🇺🇸 Manon en Nueva York

Lisette Oropesa (Manon) y Michael Fabiano (Des Grieux)

Octubre 5, 2019. En medio de la parafernalia publicitaria que acompañó el estreno de Porgy and Bess en la apertura de la temporada del Metropolitan Opera House, y de la posterior y muy mediática salida de Plácido Domingo de Macbeth envuelto en acusaciones de acoso sexual, la reposición de Manon de Massenet llevada a cabo por el máximo coliseo neoyorquino pasó casi desapercibida, lo que fue de lamentar, teniendo en cuenta su alta calidad manifiesta tanto en lo vocal como en lo escénico. 

A cargo del rol protagónico, la talentosa y ascendente Lisette Oropesa —reciente ganadora del premio Richard Tucker en su edición 2019— regresó a la casa debutando una parte que calzó perfectamente a su vocalidad y a la que concibió con una voz lírica de bellísimo esmalte, flexible y ágil, a la que condujo con gran ductilidad.
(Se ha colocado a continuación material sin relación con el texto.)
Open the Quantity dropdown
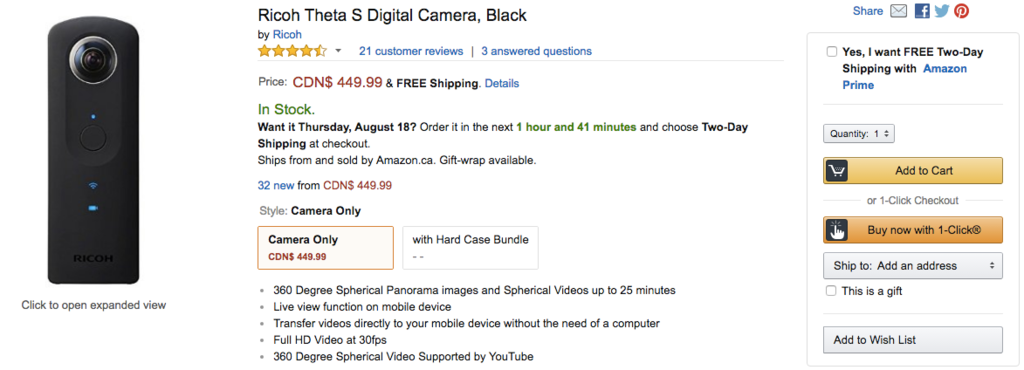click(859, 134)
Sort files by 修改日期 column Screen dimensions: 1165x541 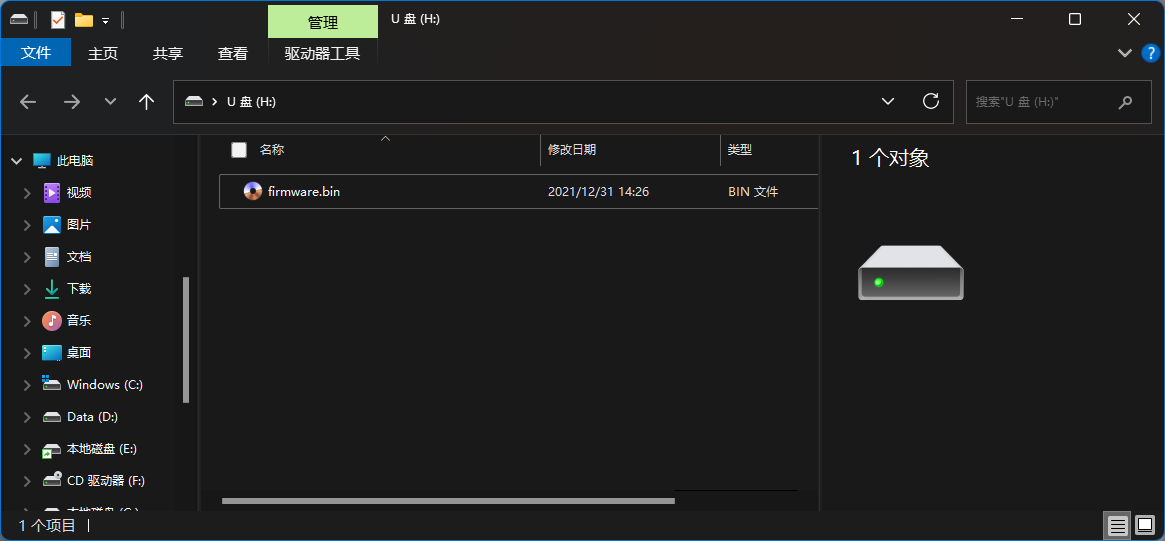pyautogui.click(x=572, y=150)
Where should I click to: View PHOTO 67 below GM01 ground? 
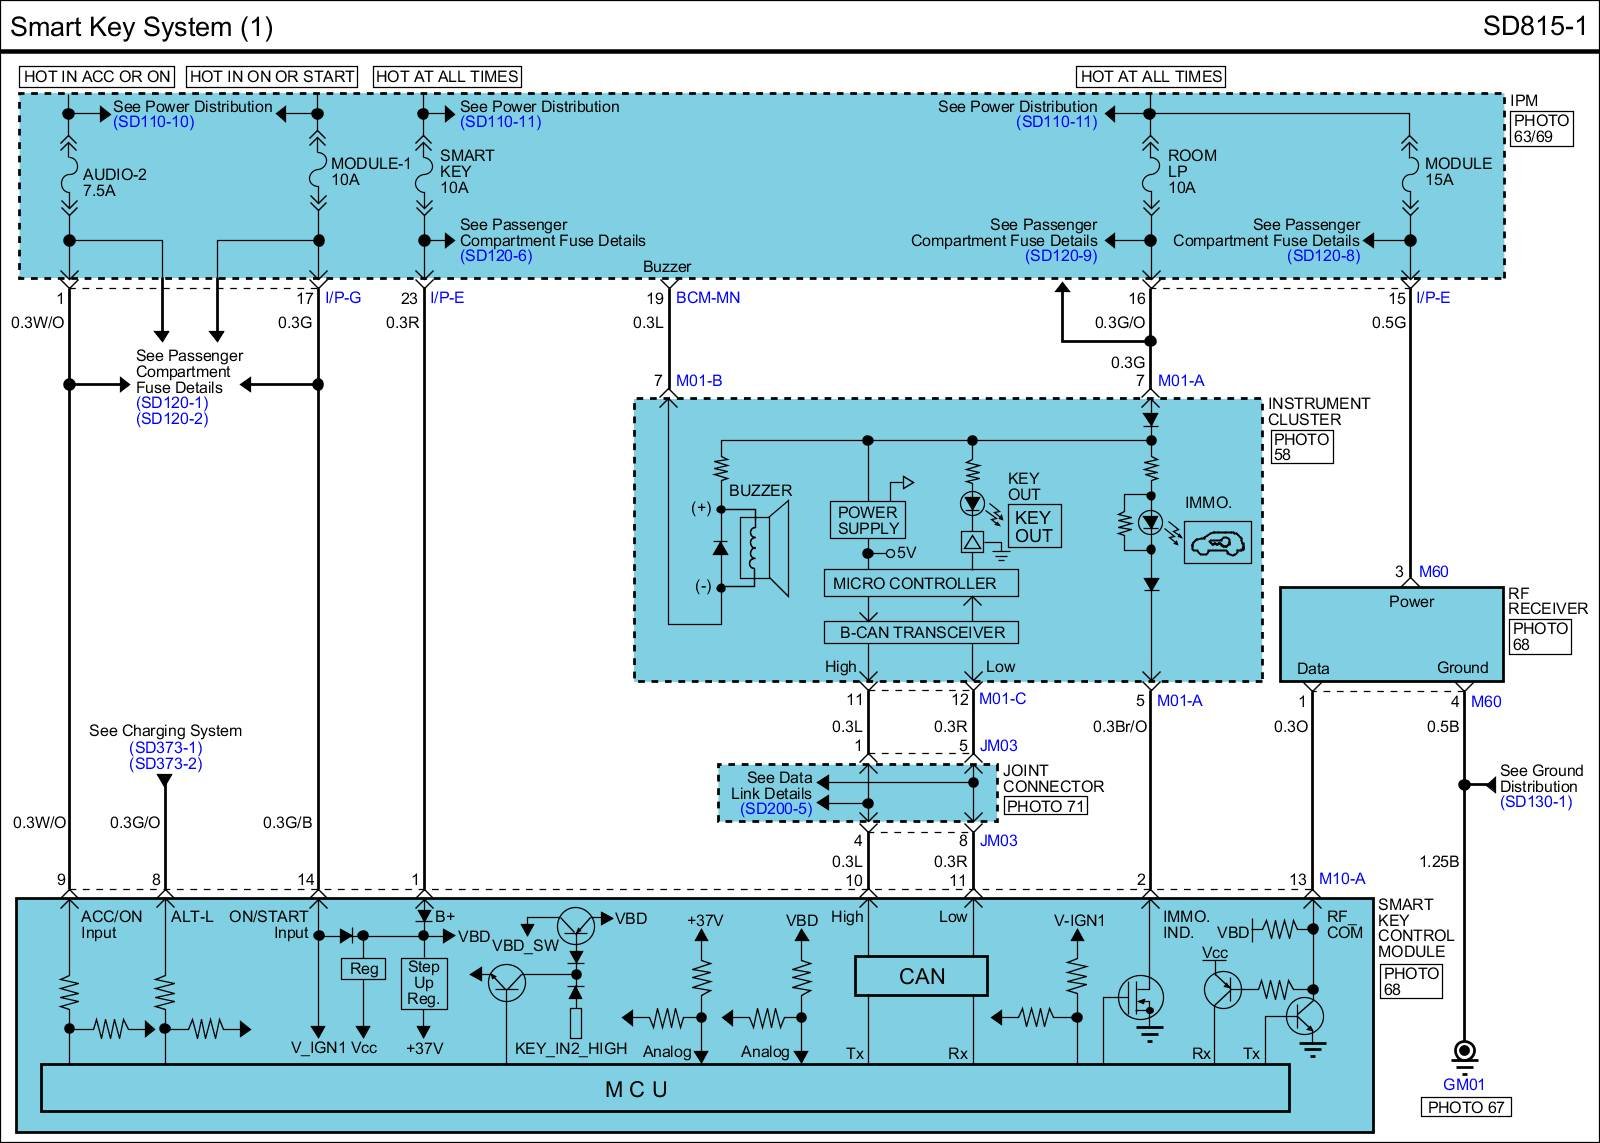click(x=1465, y=1107)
Cantante de enorme sensibilidad, supo construir una heroína de gran emotividad a través de un fraseo siempre cuidado y una dicción de manual. Además, su buena presencia escénica sumó mucho a una caracterización muy completa y convincente de la heroína. Particularmente conmovedoras resultaron tanto su aria de entrada ‘Je suis encore tout étourdie’, de canto ingenuo e inocente, como la “Despedida de la mesita” interpretada con enorme melancolía. 

Con todas sus hormonas a flor de piel, Michael Fabbiano retrató un seductor Caballero Des Grieux rebosante de pasión y juventud, a cuyo servicio puso una voz bien timbrada, homogénea y oscura que, aunque muchas veces tuvo dificultades para controlar, no logró opacar una interpretación plena de buen gusto, nobleza e intencionalidad. Lo mejor de su cosecha se le oyó en el sueño, donde fue pródigo en medias voces y refinados detalles. En la escena de Saint-Sulpice alcanzó gran intensidad dramática, pero con arrebatos más propios del verismo italiano que de la escuela francesa. En excelente forma, Artur Rucinski delineó un manipulador Lescaut de impecable hechura con una voz de color grato y uniforme, bien proyectada y sonora, que hizo maravillas con cada frase que cantó. 
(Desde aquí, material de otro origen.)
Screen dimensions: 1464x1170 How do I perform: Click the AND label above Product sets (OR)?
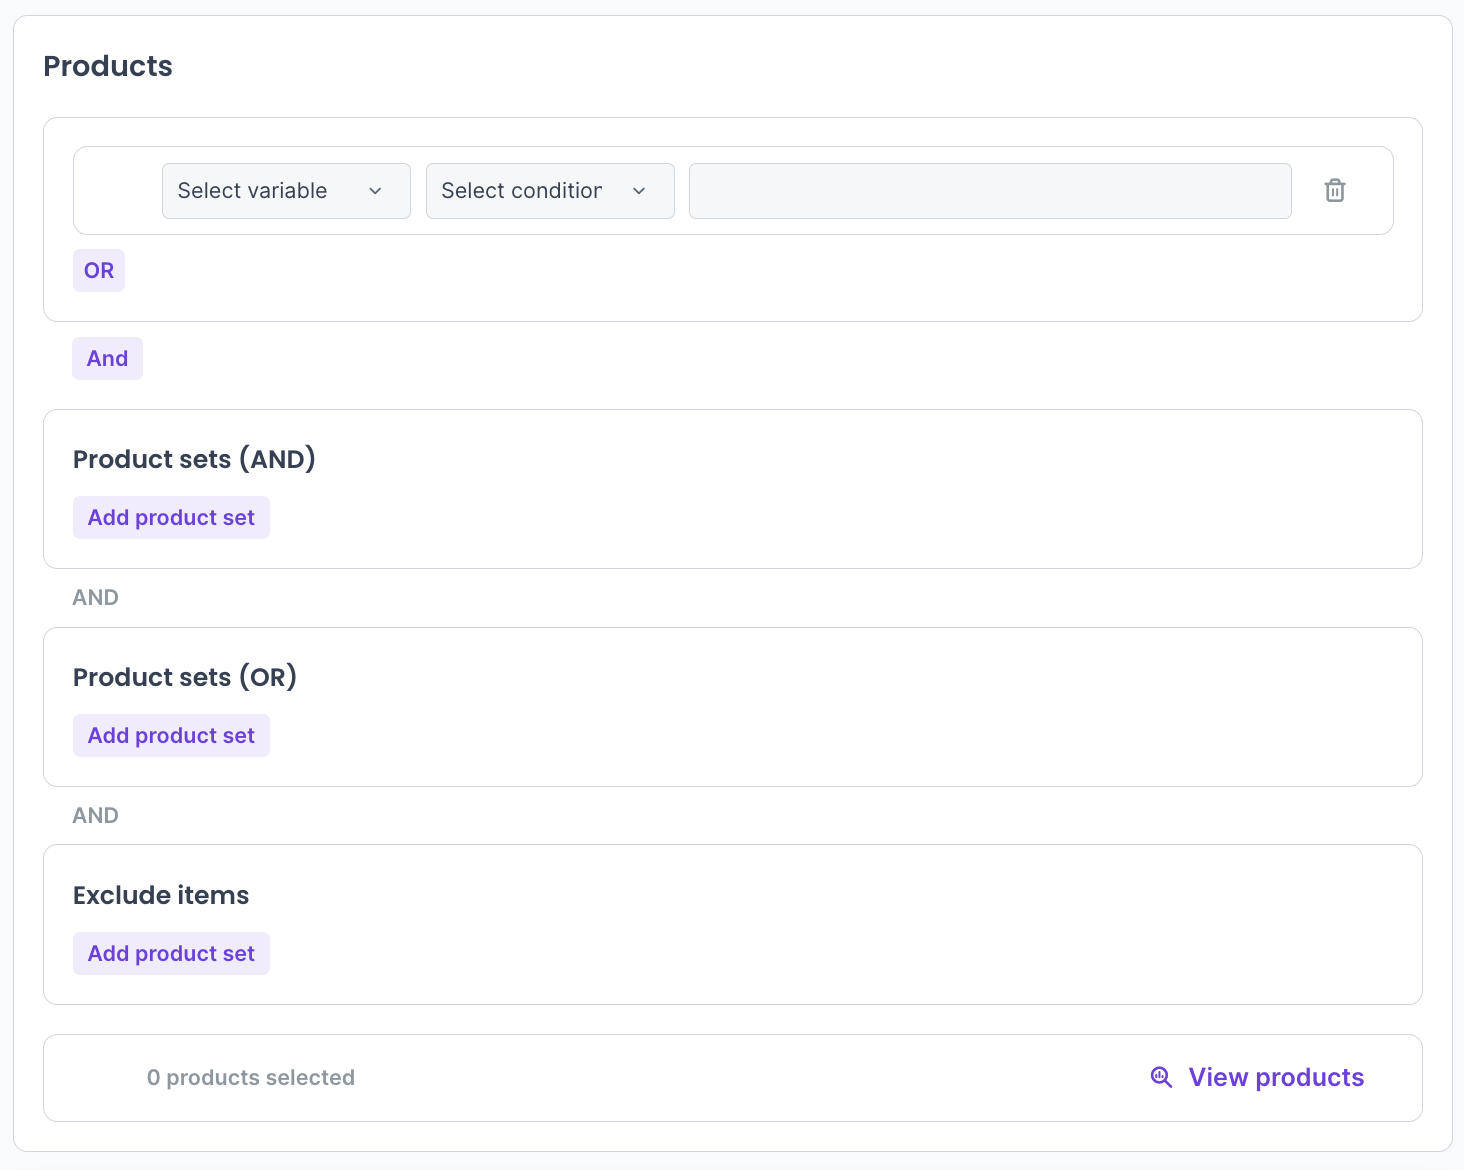(95, 598)
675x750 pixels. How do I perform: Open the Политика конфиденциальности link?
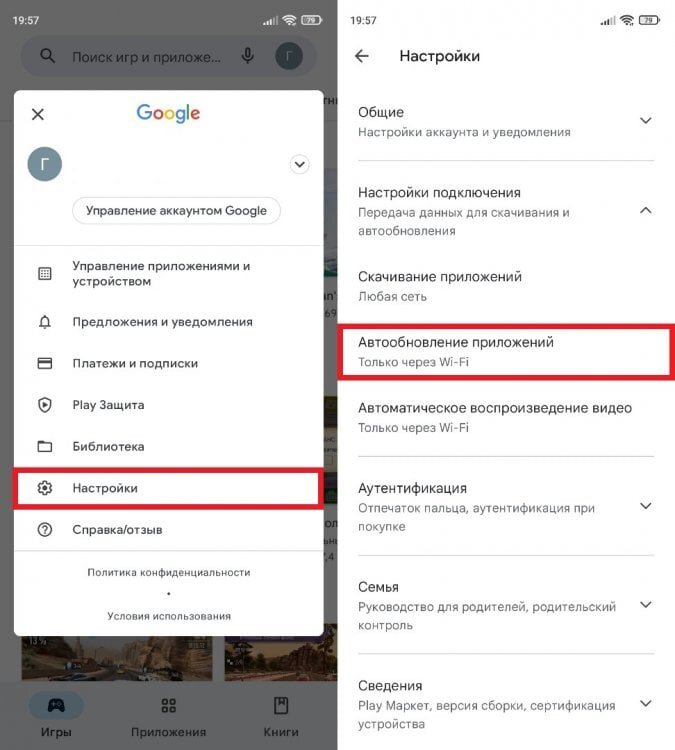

Del séquito de pretendientes: Carlo Bosi fue un Guillot de Morfontaine divertido y de enorme variedad de recursos histriónicos, sin nunca resultar ridículo; y Brett Polegato fue un oportunista benefactor De Brétigny vocalmente intachable y mucho más dramático de lo usual. Un lujo desmedido resultó Kwangchul Youn como el Conde Des Grieux, personaje al que dotó de una enorme prestancia escénica y gran autoridad vocal. Si bien las tres cocottes Pousette, Javotte y Rossette de Jacqueline Echols, Laura Krumm y Maya Lahyani, respectivamente, mostraron poseer en lo individual identidades propias y buenos medios vocales, fue imposible comprenderles —ya fuera en los parlamentos o en los momentos cantados— ni una sola palabra de lo que estaban cantando. Ausente también a las clases de francés, el coro cumplió con lo justo, aunque merece concedérsele una atenuante por su buena predisposición a colaborar con los exigentes requerimientos de la dirección de escena. 

Al frente de la orquesta del Met, Maurizio Benini hizo una lectura musical convincente, de gran precisión y vuelo lírico donde abundaron las delicadezas, los matices y en la que prestó particular atención a sostener la labor de los solistas. La puesta en escena con toques de music hall firmada por Laurent Pelly y estrenada en la casa hace pocos años trasladó la trama ubicada en el siglo XVIII a los inicios del siglo XX, sin por ello entorpecer en general el desarrollo de la acción. Un excelente trabajo a la hora de delinear tanto a los personajes principales como los secundarios merece destacarse de la labor del creativo director de escena francés. Importantes aportes al éxito final hicieron Chantal Thomas a cargo de la escenografía y Lionel Hoche, de las coreografías.